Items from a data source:

=== Section Start ===

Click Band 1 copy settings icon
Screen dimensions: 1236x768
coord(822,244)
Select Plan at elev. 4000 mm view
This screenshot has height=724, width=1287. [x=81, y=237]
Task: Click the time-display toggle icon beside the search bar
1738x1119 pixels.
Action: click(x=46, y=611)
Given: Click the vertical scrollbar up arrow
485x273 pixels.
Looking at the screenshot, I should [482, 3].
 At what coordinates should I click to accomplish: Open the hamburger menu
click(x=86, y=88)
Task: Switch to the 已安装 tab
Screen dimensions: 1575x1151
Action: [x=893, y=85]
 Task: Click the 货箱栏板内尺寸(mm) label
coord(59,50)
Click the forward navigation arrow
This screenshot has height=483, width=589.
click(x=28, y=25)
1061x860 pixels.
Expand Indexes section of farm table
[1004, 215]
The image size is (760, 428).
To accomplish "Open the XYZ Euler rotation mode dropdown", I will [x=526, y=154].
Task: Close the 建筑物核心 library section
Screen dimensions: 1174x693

=== Section End ===

- [Exercise brief] All the data above should be set down a second time, exactly.

- [Answer to this problem]
Click Band 1 copy settings icon
Screen dimensions: 1236x768
coord(822,244)
Select Plan at elev. 4000 mm view
This screenshot has height=724, width=1287. [x=81, y=237]
Task: Click the time-display toggle icon beside the search bar
1738x1119 pixels.
Action: click(x=46, y=611)
Given: Click the vertical scrollbar up arrow
485x273 pixels.
Looking at the screenshot, I should [482, 3].
 At what coordinates should I click to accomplish: Open the hamburger menu
click(x=86, y=88)
Task: Switch to the 已安装 tab
Screen dimensions: 1575x1151
Action: [x=893, y=85]
 Task: Click the 货箱栏板内尺寸(mm) label
coord(59,50)
Click the forward navigation arrow
This screenshot has height=483, width=589.
click(x=28, y=25)
1061x860 pixels.
Expand Indexes section of farm table
[1004, 215]
The image size is (760, 428).
To accomplish "Open the XYZ Euler rotation mode dropdown", I will [x=526, y=154].
Task: Close the 建筑物核心 library section
Screen dimensions: 1174x693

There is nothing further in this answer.